Riding the Ups & Downs

Wednesday, 25th October 2023By Jowen Bartrop

I quickly got used to living on a dirtbike.

It’s not long before routine dissolves days into one and another. It soon feels normal to wake up on my deflated Amazon roll mat and to shower in the falling condensation triggered by opening the tent door. Packing all your belongings carefully into their place becomes ritualistic. Not really knowing where you are becomes kind of comforting.

I pass through so many towns, farms, fields and forests. I see very few people along with their questioning and or disapproving looks. I am chased by dogs, birds swoop down from the trees and fly alongside me, insects hit me in the face and go down my neck. The wind, the rain, the sun and the thunderstorms surround me day and night.
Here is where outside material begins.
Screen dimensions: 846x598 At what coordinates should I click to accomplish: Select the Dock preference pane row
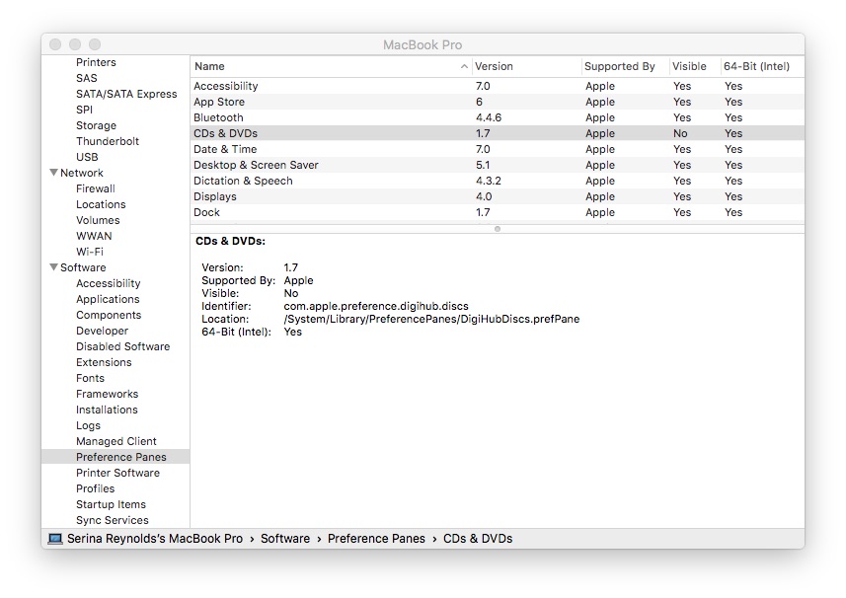click(x=296, y=212)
Stopping in towns to fill up my tank or buy food, I feel completely separated from society. My bike, covered in mud and dust, with bags strapped to every surface, sits patiently in sterile car parks. The contrast between my circumstance and that of the weekly shoppers seems like an impossibly high wall of isolation; the looks I get match this feeling. Yet despite this and despite the language barriers, exchanging a smile with someone in the shop is enough to make me feel like part of the human race again. It is often the only communication I’ll have with another person all day. Once I’m back on the bike I have a lot of matters to discuss with myself.
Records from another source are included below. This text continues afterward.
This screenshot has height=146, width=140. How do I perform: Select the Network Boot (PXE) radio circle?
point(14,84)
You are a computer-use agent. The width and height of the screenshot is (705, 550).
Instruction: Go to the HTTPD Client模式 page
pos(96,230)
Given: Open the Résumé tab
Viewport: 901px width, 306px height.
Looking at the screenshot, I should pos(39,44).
Each night as the dusk settles I search for a place to put up my tent, I unpack my stove and boil some water to cook my pasta for the evening. Lying on the floor I found to be the most comfortable way of eating. Just me, my tent and my bike. Our location is the pin along the line I’m following. The world exists around me benevolent yet unsympathetic, a symphony of things happening that I somehow happened upon. I have everything I need, which really isn’t much, but I am surrounded by so much more. Each day I drive, the wind flies past my face and pulls tears from my eyes. I’ve never felt more free.

It’s impossible not to get introspective spending this much time by yourself, especially on a trip so physically and mentally demanding. I quickly adopted a pretty dynamic internal monologue, every day I would interview myself and debate topics that wandered into my head. It’s really surprising how you can reaffirm or even challenge your own principles and opinions just by discussing them with yourself. (Being in the middle of ‘nowhere’ is a failsafe way of not getting sectioned.)

I think you only know what comfort is if you have already been uncomfortable. The same principle can be applied to a lot of human experiences and emotions. 7 thunderstorms in 5 days give you a far greater appreciation of densely packed pine trees. Having no human contact for entire days at a time makes you elated after a broken conversation in French with someone at the supermarche. A shower in a derelict campsite, after 3 days of blasting dirt, feels like a disrespectfully lavish act. Eating a meal whilst sitting on a chair at a table is revolutionary after eating the majority of your food lying on the ground.

I’m not suggesting that you have to go without, to appreciate what you have. Or that becoming a masochist is the only way to true hedonism. But I do think that in life, riding the ups and downs is way more exciting than cruising along a straight line.